Personally I don't believe structural equation models (SEM) at all. I have been fighting against this modeling technique for quite a long time, but it seems that SEM is becoming more and more popular outside the discipline of statistics. It's indeed strange. Yesterday I received an email asking me about the SEM, and I listed some reasons for my objection to such a kind of modeling in my reply as follows:
The most obvious disadvantage, I believe, just lies in the critical modeling technique it adopted at the beginning: constructing models to fit the sample COVARIANCE instead of the sample values themselves. I insist that such an idea has almost destroyed our valuable data. You know, the covariance is just one of the TOO MANY characteristics of the data, therefore if we only focus on this simple information (covariance), other information will be dropped (e.g. mean, kurtosis, skewness, ...). And a very natural question is, what does the covariance stand for? Can it represent all of the original information? The answer is certainly NO!

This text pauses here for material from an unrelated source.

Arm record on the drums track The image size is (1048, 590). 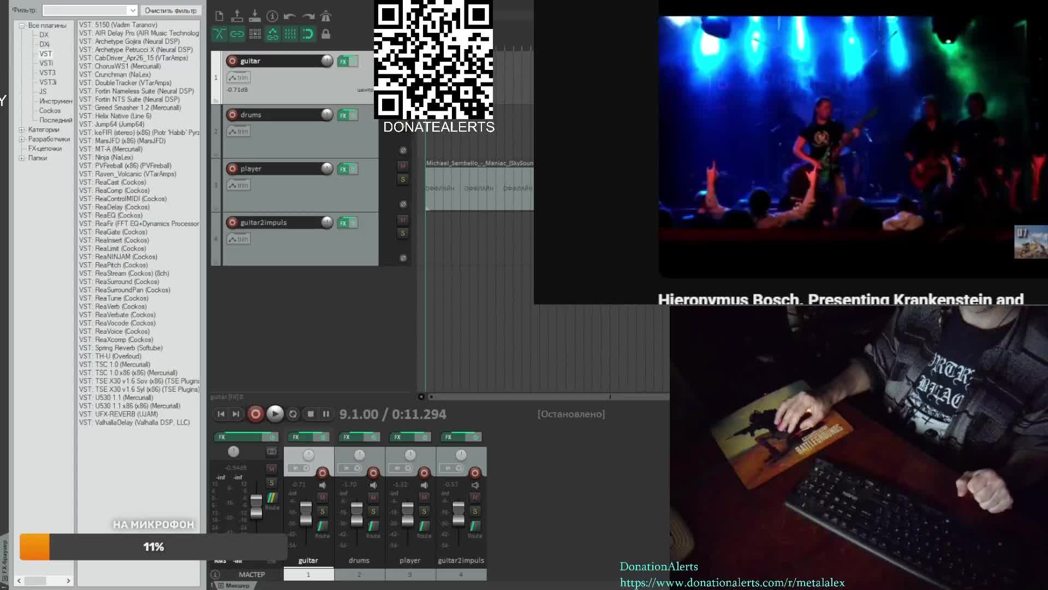tap(233, 115)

The second disadvantage in my eyes is the complexity of this model. In statistics, rarely have I ever met models more complex than SEMs. Even the simplest SEMs will include tens of parameters, as there are several parameter matrices in a SEM. The direct consequence it brings is the computational complexity. You can easily calculate the minimum of f(x)=x2+1, but do you know how to calculate the minimum of
f(a, b, c, d, e, f, g, ...) = a * b^4 / (2 * c + d^14 * a) - f / g * c^d + ...? Actually the target function for SEM to optimize is much more complex than this one! It involves with the multiplication, inverse and determinant of huge matrices... Just tell me, can you trust the software to correctly find the GLOBAL optimum for such a complex function? Personally I cannot, as I know there are too many "stories" behind this problem. It's very likely that your software only tells you a LOCAL optimum WITHOUT warnings.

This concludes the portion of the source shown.